**Work item**
Across the data below, how many lines hold "computer"? Answer with that number and nothing else.

:::

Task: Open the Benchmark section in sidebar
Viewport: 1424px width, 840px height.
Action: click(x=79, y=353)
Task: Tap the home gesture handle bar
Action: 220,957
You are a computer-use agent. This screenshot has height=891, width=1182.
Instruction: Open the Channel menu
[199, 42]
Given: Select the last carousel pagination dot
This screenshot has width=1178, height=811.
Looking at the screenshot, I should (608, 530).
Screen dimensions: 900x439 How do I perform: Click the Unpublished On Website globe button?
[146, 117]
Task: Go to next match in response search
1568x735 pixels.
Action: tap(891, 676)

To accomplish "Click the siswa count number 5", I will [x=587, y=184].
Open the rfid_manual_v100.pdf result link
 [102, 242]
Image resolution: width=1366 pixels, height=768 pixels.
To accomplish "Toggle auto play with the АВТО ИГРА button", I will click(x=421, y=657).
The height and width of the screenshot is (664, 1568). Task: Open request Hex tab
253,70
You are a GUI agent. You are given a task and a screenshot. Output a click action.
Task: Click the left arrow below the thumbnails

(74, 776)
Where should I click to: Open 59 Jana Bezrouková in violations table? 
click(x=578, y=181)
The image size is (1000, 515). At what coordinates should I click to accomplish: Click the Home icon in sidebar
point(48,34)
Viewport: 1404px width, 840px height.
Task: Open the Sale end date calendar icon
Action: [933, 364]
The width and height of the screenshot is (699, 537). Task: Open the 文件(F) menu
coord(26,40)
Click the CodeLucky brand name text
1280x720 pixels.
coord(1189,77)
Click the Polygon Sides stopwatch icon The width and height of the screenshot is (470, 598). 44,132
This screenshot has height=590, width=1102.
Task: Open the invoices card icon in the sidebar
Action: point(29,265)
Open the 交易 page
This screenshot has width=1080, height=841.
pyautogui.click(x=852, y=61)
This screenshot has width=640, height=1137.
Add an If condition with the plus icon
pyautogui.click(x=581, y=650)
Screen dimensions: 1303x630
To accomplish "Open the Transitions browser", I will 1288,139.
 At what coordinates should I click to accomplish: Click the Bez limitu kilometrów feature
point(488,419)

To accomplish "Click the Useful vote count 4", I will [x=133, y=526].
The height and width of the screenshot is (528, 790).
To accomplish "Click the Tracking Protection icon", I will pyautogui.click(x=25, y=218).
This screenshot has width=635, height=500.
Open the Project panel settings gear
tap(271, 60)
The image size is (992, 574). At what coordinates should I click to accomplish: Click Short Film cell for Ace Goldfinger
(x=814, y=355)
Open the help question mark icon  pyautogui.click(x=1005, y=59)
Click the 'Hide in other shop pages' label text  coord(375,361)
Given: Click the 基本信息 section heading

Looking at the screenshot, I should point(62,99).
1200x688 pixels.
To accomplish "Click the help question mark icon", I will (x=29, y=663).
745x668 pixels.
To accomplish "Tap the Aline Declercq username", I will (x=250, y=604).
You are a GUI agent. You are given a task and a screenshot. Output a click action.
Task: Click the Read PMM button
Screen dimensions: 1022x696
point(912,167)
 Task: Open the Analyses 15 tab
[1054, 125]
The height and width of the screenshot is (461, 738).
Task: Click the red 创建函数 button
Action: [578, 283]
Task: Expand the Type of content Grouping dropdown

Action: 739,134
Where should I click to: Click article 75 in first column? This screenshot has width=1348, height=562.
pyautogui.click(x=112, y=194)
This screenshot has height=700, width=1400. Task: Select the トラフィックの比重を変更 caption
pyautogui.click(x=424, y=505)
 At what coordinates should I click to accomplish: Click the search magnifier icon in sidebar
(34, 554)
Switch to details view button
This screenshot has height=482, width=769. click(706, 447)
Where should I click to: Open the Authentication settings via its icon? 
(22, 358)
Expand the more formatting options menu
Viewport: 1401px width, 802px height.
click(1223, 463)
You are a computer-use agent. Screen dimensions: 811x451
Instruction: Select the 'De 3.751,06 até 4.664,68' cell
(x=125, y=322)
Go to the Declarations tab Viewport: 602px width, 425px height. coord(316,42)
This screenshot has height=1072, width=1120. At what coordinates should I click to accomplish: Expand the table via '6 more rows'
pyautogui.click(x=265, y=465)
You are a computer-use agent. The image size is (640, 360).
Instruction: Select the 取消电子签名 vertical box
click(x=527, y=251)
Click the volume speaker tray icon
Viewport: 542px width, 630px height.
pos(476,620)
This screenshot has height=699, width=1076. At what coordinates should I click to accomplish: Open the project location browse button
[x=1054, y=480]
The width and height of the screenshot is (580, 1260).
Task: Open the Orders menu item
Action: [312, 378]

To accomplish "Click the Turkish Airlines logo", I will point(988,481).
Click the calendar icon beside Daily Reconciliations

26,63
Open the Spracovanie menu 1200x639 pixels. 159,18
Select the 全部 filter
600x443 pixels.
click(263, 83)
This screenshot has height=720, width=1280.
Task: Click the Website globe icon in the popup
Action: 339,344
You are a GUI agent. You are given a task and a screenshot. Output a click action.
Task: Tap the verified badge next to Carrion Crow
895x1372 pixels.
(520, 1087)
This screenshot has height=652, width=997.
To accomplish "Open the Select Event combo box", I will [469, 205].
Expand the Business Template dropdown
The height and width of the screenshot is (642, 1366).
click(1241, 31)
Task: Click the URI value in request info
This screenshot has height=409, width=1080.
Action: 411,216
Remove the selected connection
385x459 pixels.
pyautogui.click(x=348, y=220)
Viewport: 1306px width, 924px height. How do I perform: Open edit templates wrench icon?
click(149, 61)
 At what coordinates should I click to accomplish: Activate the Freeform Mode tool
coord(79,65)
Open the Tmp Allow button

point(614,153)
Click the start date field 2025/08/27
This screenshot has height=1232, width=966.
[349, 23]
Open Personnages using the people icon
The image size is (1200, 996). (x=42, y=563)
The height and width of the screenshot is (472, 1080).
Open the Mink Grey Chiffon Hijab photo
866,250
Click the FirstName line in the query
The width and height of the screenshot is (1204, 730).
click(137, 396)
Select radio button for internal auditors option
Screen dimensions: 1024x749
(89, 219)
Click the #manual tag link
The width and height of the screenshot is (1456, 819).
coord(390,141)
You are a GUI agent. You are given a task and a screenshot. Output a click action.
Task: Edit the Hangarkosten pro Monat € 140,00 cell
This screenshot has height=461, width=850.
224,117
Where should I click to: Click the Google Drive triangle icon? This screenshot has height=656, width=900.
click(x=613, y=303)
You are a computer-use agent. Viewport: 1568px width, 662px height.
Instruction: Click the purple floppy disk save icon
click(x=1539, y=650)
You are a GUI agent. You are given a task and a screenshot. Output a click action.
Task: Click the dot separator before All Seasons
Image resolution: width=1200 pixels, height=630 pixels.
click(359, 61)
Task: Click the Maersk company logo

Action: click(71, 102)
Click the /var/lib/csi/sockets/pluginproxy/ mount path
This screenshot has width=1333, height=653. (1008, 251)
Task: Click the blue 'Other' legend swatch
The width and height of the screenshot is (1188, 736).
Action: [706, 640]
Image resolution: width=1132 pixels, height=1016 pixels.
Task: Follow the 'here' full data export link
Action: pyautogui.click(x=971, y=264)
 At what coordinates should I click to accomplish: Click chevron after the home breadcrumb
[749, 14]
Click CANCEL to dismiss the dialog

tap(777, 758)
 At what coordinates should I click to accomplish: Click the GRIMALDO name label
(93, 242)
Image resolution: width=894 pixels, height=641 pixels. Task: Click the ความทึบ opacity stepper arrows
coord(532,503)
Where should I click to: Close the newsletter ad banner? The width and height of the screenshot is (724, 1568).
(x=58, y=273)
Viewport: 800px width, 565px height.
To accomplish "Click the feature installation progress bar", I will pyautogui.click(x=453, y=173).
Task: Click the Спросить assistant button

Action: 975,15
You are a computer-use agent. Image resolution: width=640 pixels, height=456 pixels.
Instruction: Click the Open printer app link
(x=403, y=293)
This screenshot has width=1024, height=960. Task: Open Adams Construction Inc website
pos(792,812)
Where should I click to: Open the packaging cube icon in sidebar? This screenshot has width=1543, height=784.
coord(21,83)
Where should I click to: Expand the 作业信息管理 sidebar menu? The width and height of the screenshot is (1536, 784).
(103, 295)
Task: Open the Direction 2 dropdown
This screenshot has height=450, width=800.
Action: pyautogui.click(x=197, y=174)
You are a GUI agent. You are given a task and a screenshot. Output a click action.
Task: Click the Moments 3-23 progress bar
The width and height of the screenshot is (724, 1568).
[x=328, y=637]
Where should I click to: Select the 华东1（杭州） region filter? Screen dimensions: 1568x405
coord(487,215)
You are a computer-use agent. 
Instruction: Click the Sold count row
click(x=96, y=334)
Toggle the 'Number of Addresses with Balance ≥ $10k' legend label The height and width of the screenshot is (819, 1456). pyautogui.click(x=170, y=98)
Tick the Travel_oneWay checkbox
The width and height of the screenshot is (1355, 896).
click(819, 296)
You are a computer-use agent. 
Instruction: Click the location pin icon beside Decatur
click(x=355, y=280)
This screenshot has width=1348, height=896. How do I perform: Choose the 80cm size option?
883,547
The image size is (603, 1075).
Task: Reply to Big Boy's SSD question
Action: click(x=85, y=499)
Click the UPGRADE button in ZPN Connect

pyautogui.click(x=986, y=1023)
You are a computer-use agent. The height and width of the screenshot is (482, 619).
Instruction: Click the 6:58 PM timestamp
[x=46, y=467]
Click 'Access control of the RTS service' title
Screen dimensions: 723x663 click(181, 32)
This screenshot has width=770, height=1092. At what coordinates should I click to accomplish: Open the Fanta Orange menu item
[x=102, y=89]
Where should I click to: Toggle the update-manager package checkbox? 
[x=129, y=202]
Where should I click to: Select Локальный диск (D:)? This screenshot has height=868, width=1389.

:::

**Exercise solution**
8